§ DATA RECORDS
-------------------------

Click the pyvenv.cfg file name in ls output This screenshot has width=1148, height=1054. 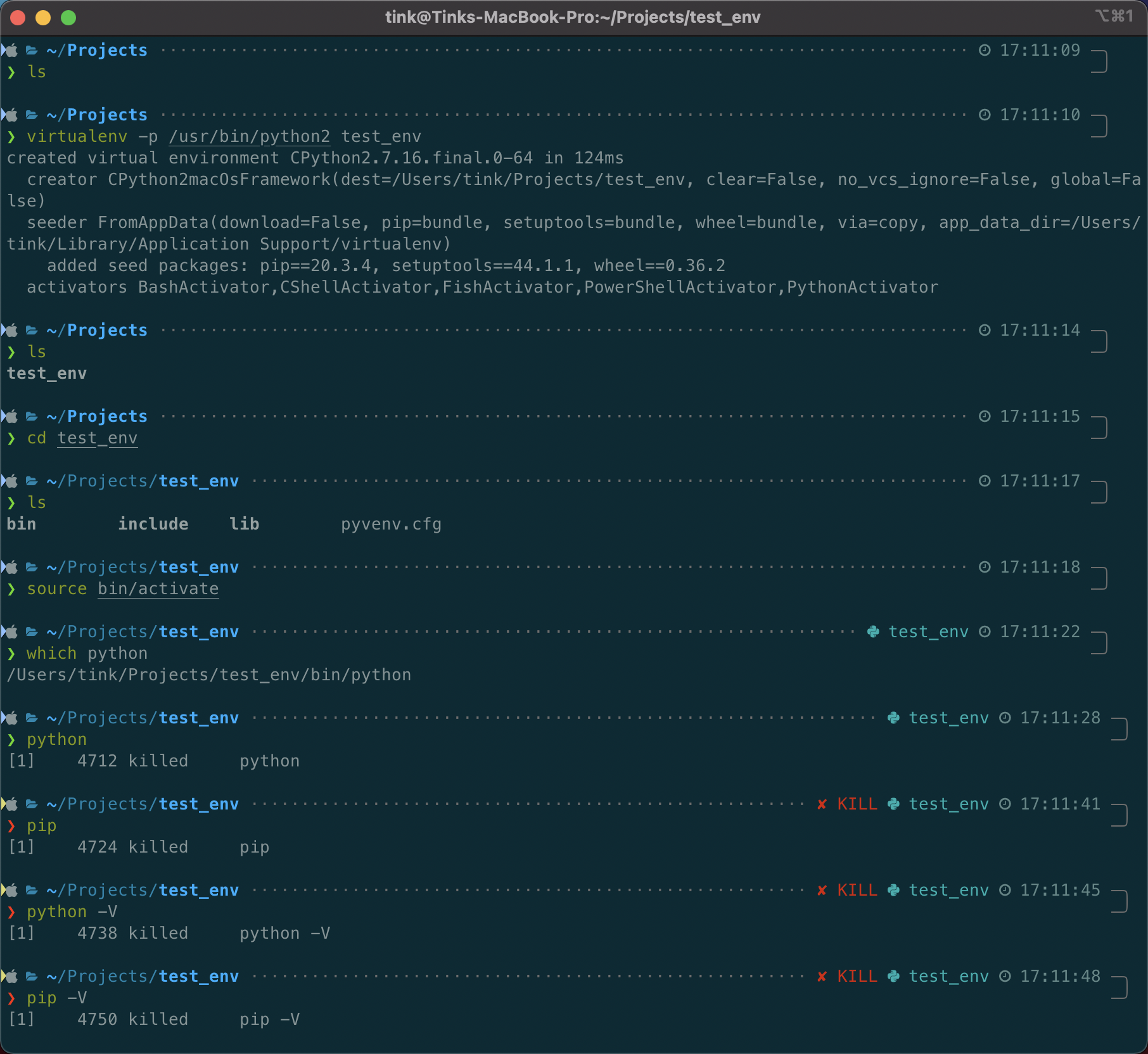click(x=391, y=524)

-------------------------

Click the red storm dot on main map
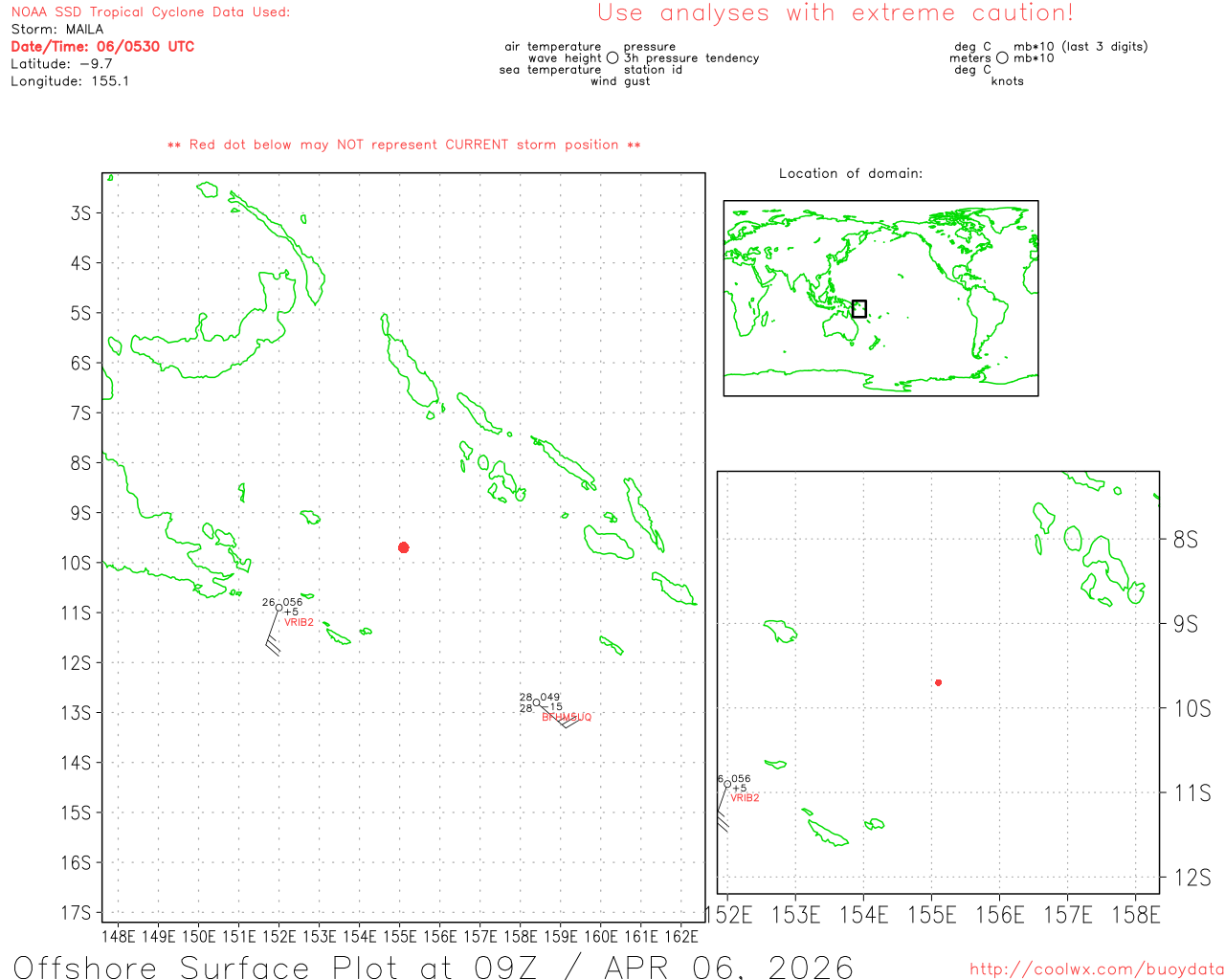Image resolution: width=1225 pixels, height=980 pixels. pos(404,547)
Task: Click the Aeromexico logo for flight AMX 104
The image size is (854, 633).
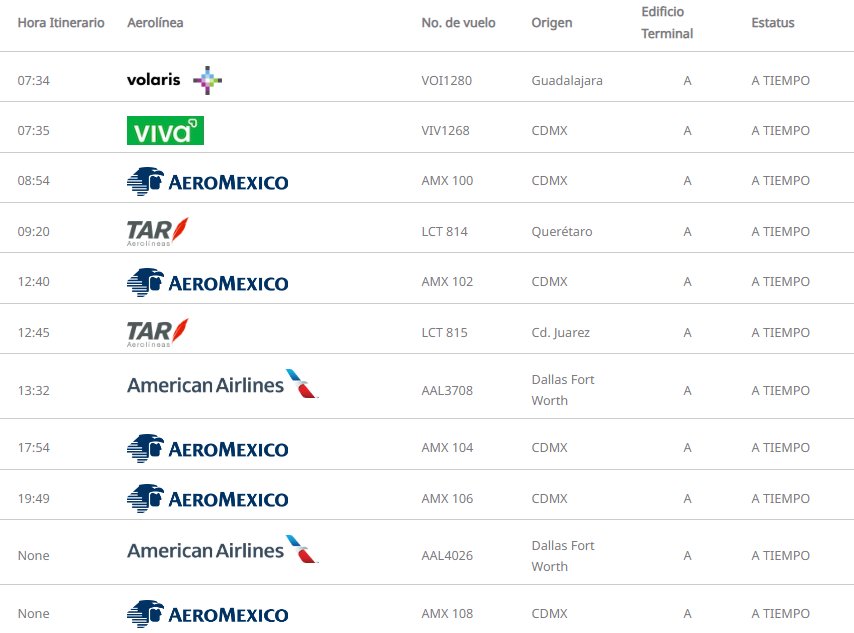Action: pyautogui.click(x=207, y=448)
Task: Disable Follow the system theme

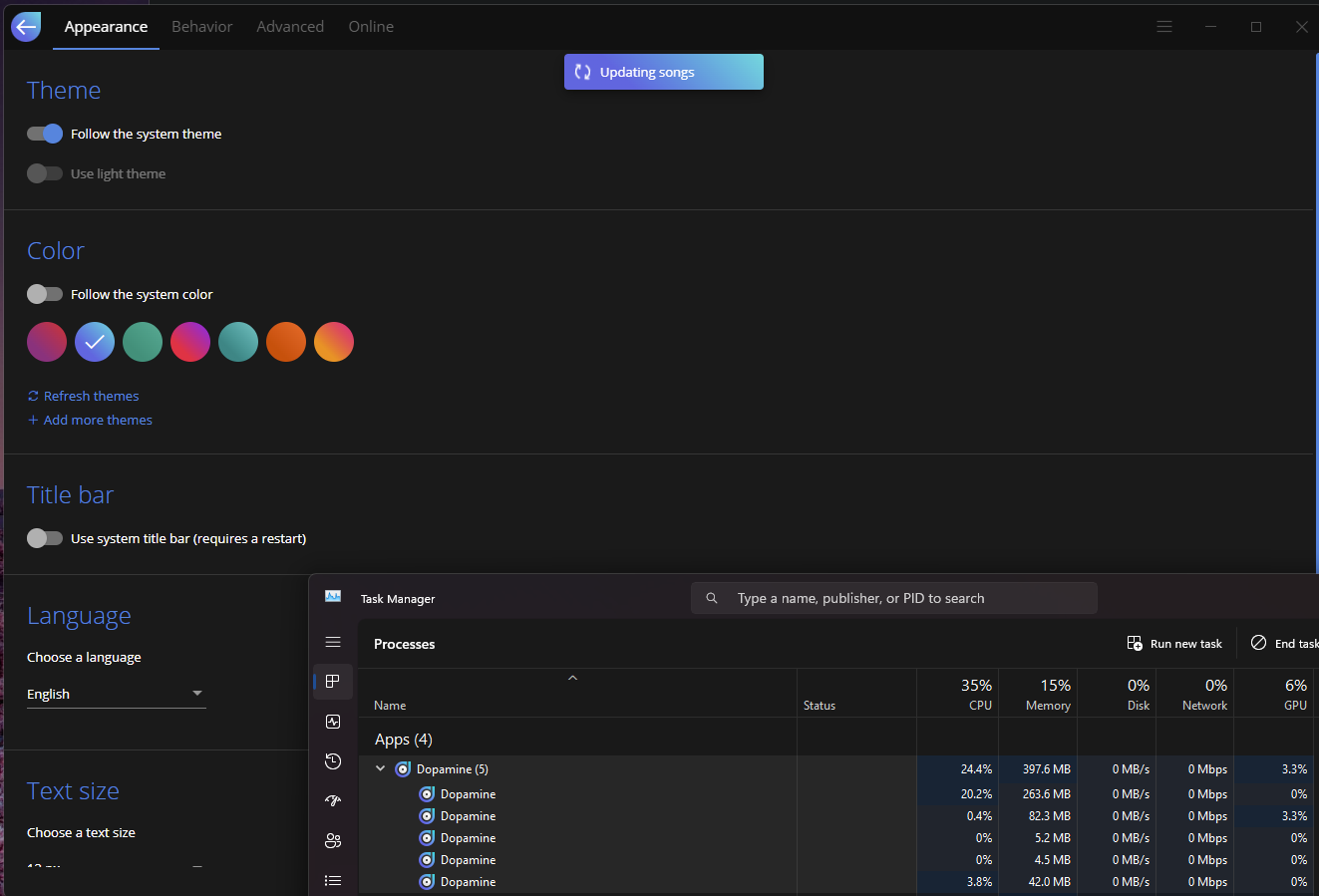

-------------------------

§ WHAT IS REQUIRED
The string "Task" shows up in some lines of the listing. Copy each such line.

§ EXPECTED ANSWER
Task: Click the Aeromexico logo for flight AMX 104
Task: Disable Follow the system theme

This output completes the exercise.